_Problem description_.
Every line between the top of the data below and the line with "Task: Select the 1M time range", both ends included, must be retyped exactly.

_Extracted records_.

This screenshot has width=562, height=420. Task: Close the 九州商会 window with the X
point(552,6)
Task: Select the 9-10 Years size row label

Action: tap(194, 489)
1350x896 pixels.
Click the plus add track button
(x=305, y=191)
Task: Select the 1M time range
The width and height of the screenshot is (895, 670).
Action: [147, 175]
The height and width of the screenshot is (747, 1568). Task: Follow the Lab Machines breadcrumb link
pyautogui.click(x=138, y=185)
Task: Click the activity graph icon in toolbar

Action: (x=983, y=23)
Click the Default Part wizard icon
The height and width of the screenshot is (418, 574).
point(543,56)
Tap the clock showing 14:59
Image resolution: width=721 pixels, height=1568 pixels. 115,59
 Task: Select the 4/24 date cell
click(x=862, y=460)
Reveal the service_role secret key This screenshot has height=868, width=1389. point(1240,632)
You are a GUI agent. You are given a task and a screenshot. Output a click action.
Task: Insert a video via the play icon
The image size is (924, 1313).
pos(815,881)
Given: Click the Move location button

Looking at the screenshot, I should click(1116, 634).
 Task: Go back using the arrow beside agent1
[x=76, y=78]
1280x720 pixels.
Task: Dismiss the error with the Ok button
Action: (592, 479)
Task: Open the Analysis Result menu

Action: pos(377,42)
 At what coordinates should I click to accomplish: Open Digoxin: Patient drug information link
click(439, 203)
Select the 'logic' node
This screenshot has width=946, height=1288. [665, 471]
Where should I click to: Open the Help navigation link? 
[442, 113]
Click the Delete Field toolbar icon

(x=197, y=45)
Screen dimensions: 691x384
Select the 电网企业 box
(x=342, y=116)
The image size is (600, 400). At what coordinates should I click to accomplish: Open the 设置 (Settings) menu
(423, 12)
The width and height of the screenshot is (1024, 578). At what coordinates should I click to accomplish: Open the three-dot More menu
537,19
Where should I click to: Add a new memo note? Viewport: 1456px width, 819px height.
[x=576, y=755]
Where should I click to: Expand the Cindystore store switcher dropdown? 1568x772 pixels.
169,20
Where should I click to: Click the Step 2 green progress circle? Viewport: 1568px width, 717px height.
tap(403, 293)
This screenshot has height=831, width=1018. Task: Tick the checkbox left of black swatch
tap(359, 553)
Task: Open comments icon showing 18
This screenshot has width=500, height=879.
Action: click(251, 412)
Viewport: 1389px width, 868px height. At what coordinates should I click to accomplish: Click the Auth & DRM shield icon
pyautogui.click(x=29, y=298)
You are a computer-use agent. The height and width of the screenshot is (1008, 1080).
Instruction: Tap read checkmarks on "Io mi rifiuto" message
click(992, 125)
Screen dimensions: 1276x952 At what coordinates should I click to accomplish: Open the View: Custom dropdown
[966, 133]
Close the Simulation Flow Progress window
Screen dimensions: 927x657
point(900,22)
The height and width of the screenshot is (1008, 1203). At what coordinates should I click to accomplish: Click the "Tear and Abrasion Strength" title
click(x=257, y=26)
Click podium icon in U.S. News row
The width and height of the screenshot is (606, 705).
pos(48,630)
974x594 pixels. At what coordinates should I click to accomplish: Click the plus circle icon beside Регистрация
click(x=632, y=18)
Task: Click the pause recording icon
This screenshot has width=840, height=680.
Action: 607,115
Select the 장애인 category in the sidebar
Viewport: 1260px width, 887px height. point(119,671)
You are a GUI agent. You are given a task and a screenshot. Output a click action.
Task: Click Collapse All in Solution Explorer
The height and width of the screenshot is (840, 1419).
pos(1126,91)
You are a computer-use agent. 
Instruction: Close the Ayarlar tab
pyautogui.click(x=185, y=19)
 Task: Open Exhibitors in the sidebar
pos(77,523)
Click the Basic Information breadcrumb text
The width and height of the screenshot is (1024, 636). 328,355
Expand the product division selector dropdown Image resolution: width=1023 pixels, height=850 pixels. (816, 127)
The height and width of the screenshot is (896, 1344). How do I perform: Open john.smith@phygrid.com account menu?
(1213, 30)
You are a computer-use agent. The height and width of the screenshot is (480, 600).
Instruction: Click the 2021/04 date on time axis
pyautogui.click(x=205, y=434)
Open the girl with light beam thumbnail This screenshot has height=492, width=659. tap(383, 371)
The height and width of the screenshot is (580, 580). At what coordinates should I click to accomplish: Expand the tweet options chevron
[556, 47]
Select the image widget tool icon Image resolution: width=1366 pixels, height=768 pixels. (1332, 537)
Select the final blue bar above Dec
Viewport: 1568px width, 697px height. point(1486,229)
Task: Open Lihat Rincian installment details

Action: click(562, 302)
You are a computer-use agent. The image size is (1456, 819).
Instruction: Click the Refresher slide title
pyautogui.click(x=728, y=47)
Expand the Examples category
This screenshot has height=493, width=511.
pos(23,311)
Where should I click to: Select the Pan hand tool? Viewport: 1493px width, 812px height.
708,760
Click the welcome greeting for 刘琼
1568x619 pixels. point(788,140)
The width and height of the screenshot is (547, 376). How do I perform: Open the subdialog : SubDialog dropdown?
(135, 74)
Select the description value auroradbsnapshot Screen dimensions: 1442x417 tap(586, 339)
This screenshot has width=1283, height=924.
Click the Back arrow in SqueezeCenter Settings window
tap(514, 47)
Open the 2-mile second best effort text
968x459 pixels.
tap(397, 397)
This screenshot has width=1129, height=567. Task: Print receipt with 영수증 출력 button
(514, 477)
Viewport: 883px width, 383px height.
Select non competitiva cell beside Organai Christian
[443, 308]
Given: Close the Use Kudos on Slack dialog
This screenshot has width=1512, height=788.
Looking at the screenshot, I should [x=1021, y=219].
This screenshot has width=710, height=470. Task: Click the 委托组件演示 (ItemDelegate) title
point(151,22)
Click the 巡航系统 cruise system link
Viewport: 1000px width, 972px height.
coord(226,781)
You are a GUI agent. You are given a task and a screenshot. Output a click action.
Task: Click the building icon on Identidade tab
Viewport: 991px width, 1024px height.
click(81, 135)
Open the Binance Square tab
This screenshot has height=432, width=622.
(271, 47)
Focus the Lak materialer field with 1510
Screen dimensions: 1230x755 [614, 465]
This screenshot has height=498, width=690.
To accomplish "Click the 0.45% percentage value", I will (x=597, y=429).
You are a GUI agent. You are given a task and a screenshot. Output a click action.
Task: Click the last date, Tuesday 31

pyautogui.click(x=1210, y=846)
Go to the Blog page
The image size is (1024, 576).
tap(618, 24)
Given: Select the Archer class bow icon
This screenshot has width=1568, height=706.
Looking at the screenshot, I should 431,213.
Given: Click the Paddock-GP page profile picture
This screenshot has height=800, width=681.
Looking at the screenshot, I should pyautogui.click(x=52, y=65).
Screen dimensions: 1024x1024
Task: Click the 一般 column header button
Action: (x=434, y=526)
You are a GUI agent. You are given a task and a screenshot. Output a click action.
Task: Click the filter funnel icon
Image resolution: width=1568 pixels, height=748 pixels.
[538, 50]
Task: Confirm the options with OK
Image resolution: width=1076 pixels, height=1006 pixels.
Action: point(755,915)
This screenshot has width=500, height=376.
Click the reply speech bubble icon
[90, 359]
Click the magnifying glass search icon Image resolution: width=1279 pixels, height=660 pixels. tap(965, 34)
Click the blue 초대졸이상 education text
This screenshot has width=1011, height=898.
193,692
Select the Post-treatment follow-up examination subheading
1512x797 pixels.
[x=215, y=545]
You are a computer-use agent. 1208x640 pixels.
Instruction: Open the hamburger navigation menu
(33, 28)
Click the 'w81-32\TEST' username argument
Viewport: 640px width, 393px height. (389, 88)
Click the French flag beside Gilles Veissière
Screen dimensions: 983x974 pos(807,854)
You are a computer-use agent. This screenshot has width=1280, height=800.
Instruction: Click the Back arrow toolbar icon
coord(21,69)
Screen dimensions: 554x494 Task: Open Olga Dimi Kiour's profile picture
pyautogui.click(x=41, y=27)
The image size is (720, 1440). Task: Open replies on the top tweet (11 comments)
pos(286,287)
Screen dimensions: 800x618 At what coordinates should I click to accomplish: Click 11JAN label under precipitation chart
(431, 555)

_Response to this exercise_.
This screenshot has width=562, height=420. Task: Close the 九州商会 window with the X
point(552,6)
Task: Select the 9-10 Years size row label

Action: tap(194, 489)
1350x896 pixels.
Click the plus add track button
(x=305, y=191)
Task: Select the 1M time range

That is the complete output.